— Text passage —
● ● ● ● ● ● ●

Setting the scene: sarcoma diagnosis and treatment

Setting the scene: sarcoma diagnosis and treatment

July marks Sarcoma Awareness Month and the 10th anniversary of the bone and soft tissue cancer charity, Sarcoma UK. To mark their anniversary, the charity is reflecting on its progress, celebrating its achievements and looking ahead to a future where everyone affected by sarcoma cancer has the treatment, care and support they need.


Sarcoma represents 1.4% of all cancers and 15 people are diagnosed with sarcoma every day in the UK, which is about 5,300 people a year.[1] 

Sarcoma is hard to diagnose and hard to treat, which is why it is vital that people are referred to a sarcoma specialist team as soon as possible.

More research needs to be done to fully understand how these cancers develop and spread and how best to diagnose and treat them. People can survive sarcoma if their cancer is diagnosed early when treatments can be effective and before the sarcoma has spread to other parts of the body.

Last year, Sarcoma UK produced Delays Cost Lives, a report highlighting how poor awareness of symptoms among the public and healthcare professionals (HCPs), made worse by a complex diagnostic pathway, means that sarcomas often go misdiagnosed or are simply ignored and dismissed.

Delays to sarcoma diagnosis cost lives. Early diagnosis is one of the key drivers for improving survival. The earlier a sarcoma is diagnosed, the more likely treatment is to be successful. One of the reasons for this is that there is an increased range of treatment options available to patients as they are more likely to meet health criteria for clinical trials.

Early diagnosis aims to catch cancer sooner and reduce the number of patients who are diagnosed at a later stage. The majority of people are diagnosed when their sarcoma is about the size of a large tin of baked beans (10cm).​

It is commonly accepted that Stages 1 and 2 are considered to be early stages, as the cancer has not spread to anywhere else in the body. Once the cancer has spread then chances of survival significantly decrease and is less likely that patients will have curative treatment.

Some of the key findings, taken from the National Sarcoma Survey 2020 highlighted in the report, include:

  • Almost a third (30%) of sarcoma patients in the UK who responded to the charity’s National Sarcoma Survey 2020, said they waited six months to receive an accurate diagnosis of their cancer after first seeing their HCP. One in six sarcoma patients (17%) in the UK waited more than a year for an accurate diagnosis.
  • A third of sarcoma patients (35%) had to see an HCP more than three times before they were referred for further tests.
  • Poor public and healthcare professional awareness of sarcoma and its symptoms, and a complex referral/diagnostic pathway is potentially costing lives.

Hope from clinical trials

Jane Lochrie, a wife and mum of two from East Kilbride, Scotland, had a GIST tumour removed in May 2016. Jane went on a clinical trial testing avapritinib, which she responded  well to; her tumour shrunk by a huge amount and she will be on the drug indefinitely.

Originally, it was suspected that she might have ovarian cancer and she was to have a hysterectomy. However, when she was operated on, they found a tumour on the tummy weighing in at 4.5 kilos and 40cm long.

Jane says: “The doctors told me I was just fat! Other people thought I was pregnant… We all want a cure for cancer and less destructive treatments for patients. A clinical trial was my only option of getting control of my cancer. More than that, it enables consultants and scientists a way to get information and results about sarcoma treatment they so desperately need. So, I knew that whatever happened to me – this trial was good, it was the right thing to do.”

● ● ● ● ● ● ●

— Stored data —
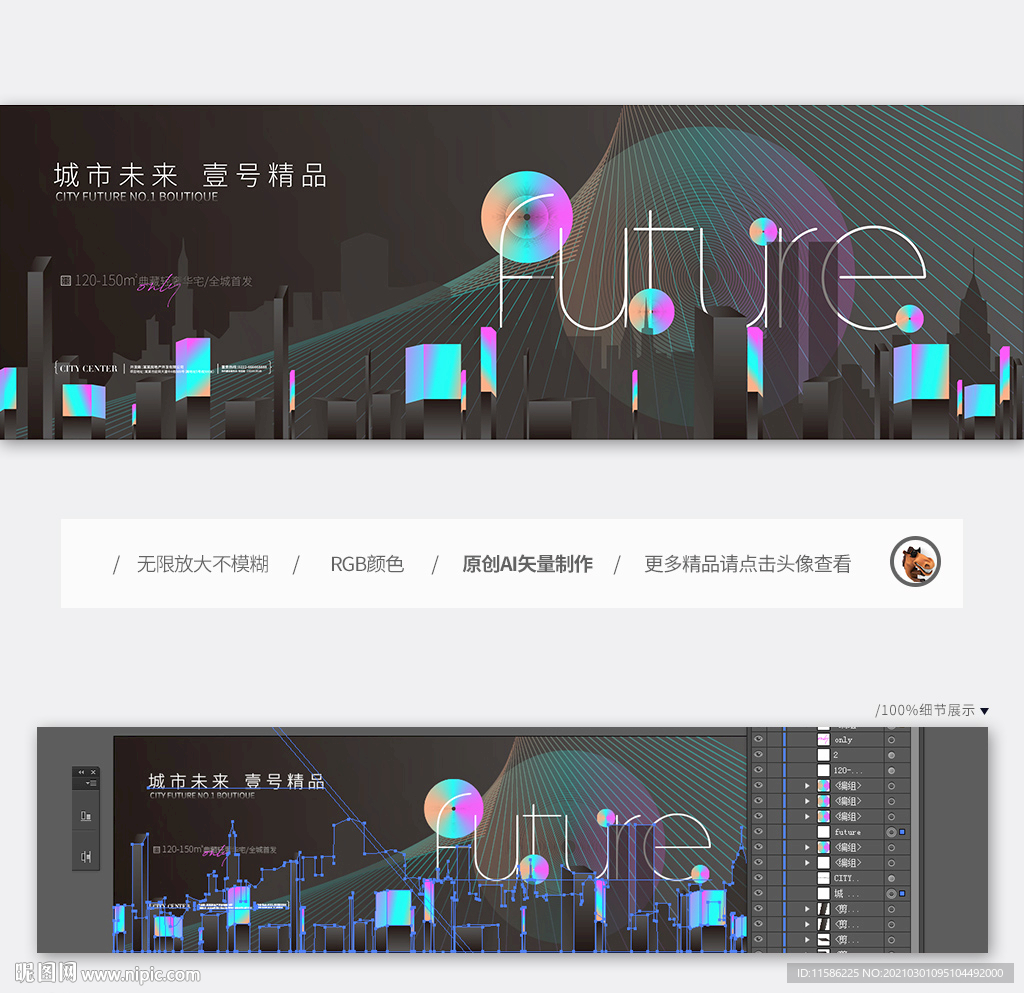Toggle visibility of the 120- layer

click(x=759, y=770)
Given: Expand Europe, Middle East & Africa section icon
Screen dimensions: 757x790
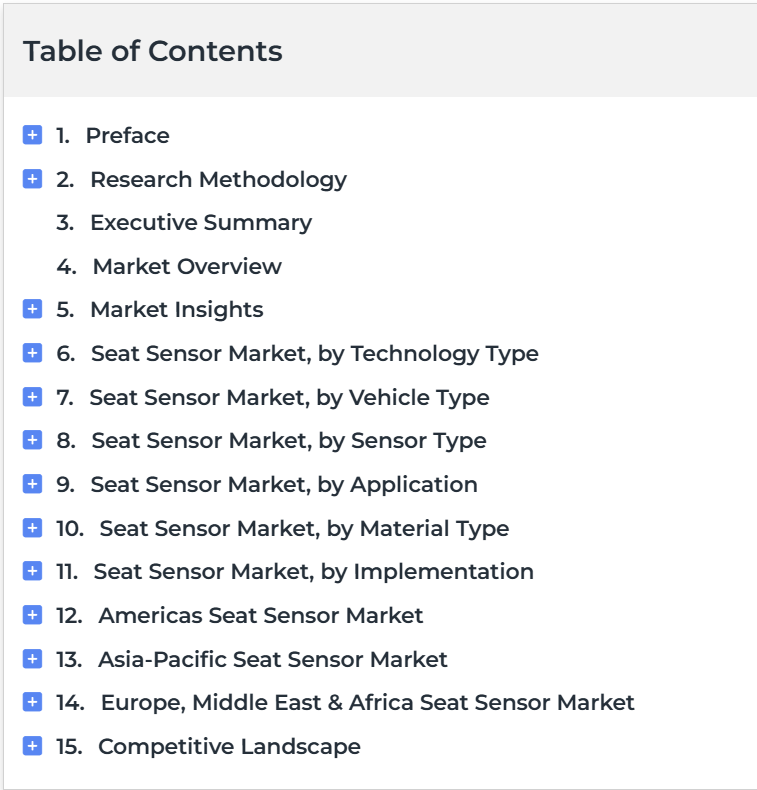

● ● ● ● ● ● ●

— Your task —
Can you reproduce the sarcoma article word for word, between "Sarcoma represents 1.4%" and "of the body.", inclusive? None of the material is relevant here.

— Exercise output —
Sarcoma represents 1.4% of all cancers and 15 people are diagnosed with sarcoma every day in the UK, which is about 5,300 people a year.[1] 

Sarcoma is hard to diagnose and hard to treat, which is why it is vital that people are referred to a sarcoma specialist team as soon as possible.

More research needs to be done to fully understand how these cancers develop and spread and how best to diagnose and treat them. People can survive sarcoma if their cancer is diagnosed early when treatments can be effective and before the sarcoma has spread to other parts of the body.